Work order 1
In the housing discussion, change "droves" to "crowds" and give the passage between "It never really" and "way do you go?", inclusive.
Work order 2
Continue the discussion of San Francisco housing prices after its final sentence.
** Opening Page extract block **
All of which raises property values, and decreases the overall number of people who can have accommodation in an area by reducing density.
It never really gets on the ballot around here. But it is certainly brought up in counsel debates and people usually vote for that by proxy through the counsel positions.
There are also always hearings around higher density zoning and people turn out tooth and nail to oppose those at counsel meetings. On thing that is interesting, is people generally like the idea of more housing but when you say, 'We're going to add these 4 blocks near your house to the high density core', either people like it less or the people who like it less come out in droves and throw a fit.
But in the spirit of the question and for curiosity’s sake, if you were faced with a decision that’s beneficial to renters but decreases your property value, which way do you go?
Many of my friends who are tech workers who've worked at unicorns and tech giants for 5-10 years bought their first homes in SF during the pandemic. I would guess part of the drop in rents is a shift in demand from former renters to new homeowners. Also, there was a general increase in prices across all asset classes during the pandemic that continued to drive prices up. Finally, property prices have actually gone up less in SF than they have in the US as a whole, likely because of the general effect of people moving away - compare the change from January 2020 to today in this chart https://fred.stlouisfed.org/series/MSPUS vs this chart https://www.zillow.com/san-francisco-ca/home-values/
The loss of population is directly caused by property prices, so if they were reduced, the loss would reduce or reverse and we simply would't be talking about population loss anymore (seriously).
Yes, but probably not all. WFH has enabled those not interested in SF property to go for their property elsewhere.
It's also difficult to imagine demand increasing again and prices falling or even staying level. The issue with SF, NYC, London, etc. is sqr miles are effectively fixed and zoning limits how many residential units you can add to the market.
** Closing Page extract block **
** Opening Excerpted data block **
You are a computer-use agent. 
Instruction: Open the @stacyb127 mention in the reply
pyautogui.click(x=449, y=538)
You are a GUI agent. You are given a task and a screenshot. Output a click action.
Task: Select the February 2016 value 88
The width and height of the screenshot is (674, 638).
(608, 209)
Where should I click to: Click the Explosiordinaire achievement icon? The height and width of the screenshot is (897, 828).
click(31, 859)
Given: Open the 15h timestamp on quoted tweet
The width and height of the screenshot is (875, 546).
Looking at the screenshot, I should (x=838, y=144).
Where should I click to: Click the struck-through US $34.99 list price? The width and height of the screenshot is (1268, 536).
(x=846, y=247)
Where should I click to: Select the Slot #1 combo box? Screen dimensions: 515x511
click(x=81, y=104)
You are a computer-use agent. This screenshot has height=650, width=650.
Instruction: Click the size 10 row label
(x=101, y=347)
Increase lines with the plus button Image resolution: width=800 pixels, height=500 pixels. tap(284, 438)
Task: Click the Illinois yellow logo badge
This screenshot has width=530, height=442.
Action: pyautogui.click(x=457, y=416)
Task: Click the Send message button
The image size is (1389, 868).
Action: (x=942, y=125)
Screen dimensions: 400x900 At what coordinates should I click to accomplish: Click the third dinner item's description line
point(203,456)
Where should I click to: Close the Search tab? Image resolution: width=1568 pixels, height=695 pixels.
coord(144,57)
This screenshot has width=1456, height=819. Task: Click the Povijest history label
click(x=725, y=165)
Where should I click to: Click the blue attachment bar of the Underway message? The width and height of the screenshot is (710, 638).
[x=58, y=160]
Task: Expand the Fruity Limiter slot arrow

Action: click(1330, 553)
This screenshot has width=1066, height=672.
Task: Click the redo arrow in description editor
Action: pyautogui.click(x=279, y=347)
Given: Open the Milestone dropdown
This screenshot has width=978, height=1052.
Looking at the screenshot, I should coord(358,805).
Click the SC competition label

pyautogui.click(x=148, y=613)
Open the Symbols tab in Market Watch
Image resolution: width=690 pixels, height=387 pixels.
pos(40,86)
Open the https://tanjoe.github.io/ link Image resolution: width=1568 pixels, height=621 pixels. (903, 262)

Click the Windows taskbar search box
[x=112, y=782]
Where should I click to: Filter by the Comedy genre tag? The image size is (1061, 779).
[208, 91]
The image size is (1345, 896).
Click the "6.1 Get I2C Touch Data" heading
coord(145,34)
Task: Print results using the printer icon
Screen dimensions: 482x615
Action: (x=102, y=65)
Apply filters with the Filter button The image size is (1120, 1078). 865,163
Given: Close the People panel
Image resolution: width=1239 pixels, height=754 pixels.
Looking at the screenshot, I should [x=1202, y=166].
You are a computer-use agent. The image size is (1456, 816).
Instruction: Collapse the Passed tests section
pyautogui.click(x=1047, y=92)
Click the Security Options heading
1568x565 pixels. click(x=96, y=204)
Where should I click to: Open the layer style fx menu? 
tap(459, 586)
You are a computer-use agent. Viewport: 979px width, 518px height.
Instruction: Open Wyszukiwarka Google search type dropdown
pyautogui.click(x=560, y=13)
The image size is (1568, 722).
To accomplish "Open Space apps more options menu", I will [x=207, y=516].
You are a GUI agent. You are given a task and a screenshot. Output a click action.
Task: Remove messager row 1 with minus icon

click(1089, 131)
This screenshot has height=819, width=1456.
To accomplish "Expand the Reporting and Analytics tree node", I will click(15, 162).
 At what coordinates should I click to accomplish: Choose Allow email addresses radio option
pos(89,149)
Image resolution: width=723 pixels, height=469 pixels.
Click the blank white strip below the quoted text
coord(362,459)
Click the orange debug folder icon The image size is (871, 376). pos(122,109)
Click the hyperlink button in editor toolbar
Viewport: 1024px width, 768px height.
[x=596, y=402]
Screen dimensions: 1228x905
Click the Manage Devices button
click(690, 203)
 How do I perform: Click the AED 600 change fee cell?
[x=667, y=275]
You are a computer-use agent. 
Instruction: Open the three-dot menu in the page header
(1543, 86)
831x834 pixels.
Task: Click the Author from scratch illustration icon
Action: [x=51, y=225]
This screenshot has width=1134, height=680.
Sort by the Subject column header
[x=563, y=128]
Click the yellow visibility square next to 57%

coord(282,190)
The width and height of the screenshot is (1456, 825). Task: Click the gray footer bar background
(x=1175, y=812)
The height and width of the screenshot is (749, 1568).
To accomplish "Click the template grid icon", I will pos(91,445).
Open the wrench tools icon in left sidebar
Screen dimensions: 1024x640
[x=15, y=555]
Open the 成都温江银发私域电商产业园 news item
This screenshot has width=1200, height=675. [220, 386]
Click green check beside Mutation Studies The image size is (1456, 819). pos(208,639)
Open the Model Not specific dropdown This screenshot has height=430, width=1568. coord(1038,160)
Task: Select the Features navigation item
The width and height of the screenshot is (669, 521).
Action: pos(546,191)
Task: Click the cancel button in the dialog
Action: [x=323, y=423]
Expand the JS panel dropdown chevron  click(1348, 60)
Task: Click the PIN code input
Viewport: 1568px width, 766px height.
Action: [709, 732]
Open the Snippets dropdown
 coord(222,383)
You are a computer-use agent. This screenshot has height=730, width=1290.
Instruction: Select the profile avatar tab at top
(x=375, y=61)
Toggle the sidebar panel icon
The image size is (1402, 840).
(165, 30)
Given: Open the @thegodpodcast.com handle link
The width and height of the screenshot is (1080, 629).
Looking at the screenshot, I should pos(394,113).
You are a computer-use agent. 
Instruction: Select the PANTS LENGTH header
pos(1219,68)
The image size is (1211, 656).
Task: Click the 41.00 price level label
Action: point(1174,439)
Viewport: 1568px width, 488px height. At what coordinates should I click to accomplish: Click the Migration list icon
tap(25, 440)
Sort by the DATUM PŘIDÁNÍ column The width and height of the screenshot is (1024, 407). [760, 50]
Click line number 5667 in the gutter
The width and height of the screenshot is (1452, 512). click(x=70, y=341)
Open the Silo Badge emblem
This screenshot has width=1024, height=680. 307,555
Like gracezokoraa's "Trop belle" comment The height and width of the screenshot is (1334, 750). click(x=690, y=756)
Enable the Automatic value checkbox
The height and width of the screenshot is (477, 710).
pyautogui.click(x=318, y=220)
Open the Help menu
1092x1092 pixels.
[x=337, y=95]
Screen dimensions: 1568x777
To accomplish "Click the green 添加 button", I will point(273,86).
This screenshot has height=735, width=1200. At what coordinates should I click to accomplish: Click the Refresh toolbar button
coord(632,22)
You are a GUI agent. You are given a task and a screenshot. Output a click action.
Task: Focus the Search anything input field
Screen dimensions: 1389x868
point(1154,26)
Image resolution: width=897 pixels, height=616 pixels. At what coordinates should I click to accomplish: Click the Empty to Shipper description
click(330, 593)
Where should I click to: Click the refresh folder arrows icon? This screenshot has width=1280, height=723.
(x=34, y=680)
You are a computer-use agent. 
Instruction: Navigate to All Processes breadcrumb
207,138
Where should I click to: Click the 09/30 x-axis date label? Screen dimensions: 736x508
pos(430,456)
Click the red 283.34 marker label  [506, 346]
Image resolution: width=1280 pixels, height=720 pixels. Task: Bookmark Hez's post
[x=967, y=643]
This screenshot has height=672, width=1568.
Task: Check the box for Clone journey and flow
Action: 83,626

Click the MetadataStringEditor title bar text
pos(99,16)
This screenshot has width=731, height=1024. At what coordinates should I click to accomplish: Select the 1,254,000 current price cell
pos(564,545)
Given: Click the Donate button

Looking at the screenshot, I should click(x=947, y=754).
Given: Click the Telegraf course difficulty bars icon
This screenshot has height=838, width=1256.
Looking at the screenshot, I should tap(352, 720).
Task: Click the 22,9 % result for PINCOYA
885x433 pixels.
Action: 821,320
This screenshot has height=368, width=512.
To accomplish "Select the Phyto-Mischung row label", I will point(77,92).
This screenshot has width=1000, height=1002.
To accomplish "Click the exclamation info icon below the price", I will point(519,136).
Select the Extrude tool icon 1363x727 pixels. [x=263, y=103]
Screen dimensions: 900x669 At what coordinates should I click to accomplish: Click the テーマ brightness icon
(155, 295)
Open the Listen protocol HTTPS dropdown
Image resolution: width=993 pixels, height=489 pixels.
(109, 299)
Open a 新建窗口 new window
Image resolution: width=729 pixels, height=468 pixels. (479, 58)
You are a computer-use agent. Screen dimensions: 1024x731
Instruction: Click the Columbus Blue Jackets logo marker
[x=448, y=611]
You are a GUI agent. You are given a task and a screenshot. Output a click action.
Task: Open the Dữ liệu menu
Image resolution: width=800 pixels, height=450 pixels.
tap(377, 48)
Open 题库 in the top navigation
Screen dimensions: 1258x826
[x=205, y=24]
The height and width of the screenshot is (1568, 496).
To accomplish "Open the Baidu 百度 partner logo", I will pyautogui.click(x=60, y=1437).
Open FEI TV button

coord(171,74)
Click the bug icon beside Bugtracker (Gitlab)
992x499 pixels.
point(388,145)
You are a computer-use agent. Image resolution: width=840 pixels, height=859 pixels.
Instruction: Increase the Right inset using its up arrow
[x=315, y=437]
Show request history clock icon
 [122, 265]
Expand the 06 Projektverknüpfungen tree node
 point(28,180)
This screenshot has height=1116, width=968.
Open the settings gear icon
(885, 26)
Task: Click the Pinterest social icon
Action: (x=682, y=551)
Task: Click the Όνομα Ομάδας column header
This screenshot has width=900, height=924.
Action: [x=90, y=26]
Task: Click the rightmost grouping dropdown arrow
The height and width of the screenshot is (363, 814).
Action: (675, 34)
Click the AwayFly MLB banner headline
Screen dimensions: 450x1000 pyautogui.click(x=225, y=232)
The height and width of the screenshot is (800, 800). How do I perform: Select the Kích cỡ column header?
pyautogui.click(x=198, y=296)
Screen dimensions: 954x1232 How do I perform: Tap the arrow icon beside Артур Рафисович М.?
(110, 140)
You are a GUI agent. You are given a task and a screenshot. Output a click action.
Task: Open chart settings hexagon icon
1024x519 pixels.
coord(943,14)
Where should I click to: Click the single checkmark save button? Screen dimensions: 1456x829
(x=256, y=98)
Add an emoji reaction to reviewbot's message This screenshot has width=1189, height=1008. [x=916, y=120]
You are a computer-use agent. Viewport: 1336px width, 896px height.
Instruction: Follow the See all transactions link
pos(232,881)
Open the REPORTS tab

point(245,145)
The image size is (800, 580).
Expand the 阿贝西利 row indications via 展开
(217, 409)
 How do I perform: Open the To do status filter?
** Closing Excerpted data block **
Answer space 1
It never really gets on the ballot around here. But it is certainly brought up in counsel debates and people usually vote for that by proxy through the counsel positions.
There are also always hearings around higher density zoning and people turn out tooth and nail to oppose those at counsel meetings. On thing that is interesting, is people generally like the idea of more housing but when you say, 'We're going to add these 4 blocks near your house to the high density core', either people like it less or the people who like it less come out in crowds and throw a fit.
But in the spirit of the question and for curiosity’s sake, if you were faced with a decision that’s beneficial to renters but decreases your property value, which way do you go?

Answer space 2
Maybe? Just as many people are probably staying in or moving to SF because they remote work to a job in the valley (eg San Jose) and not commute that much. They aren’t so price sensitive and value being in the big city. Until SF is undesirable, demand will keep, rents will remain high, and people are going to be priced out.
One of the items that seems to be missed in these kind of discussions is the increased demand for what otherwise would be called sprawl. You hear about people want to stay in a big city, or want to move to $tier3 city, but there is also a large cohort that wants to move to within 1.5 hours of bigcity, so I can maintain my network/family/work in the office once a month/etc ... This "sprawl" space is't a limited as the cities proper ... but with commutes was effectively limited. That limit is gone for large groups of remote/semi-remote workers.
I don't know the answer but I do know that all the attempted answers currently posted get the basics of economics spectacularly wrong.
My money is on either this census data or property value data simply being wrong. Housing is a famously inelastic market and a 6.4 % drop in demand should lead to a double-digit decrease in rents and values.
Presumably the willingness to pay a given amount from just one person’s income is lower than that of two people’s income. Add in additional temporary uncertainty in big parts of the tech market and I can see a lot of currently occupied units having a tenant not willing to renew as-was.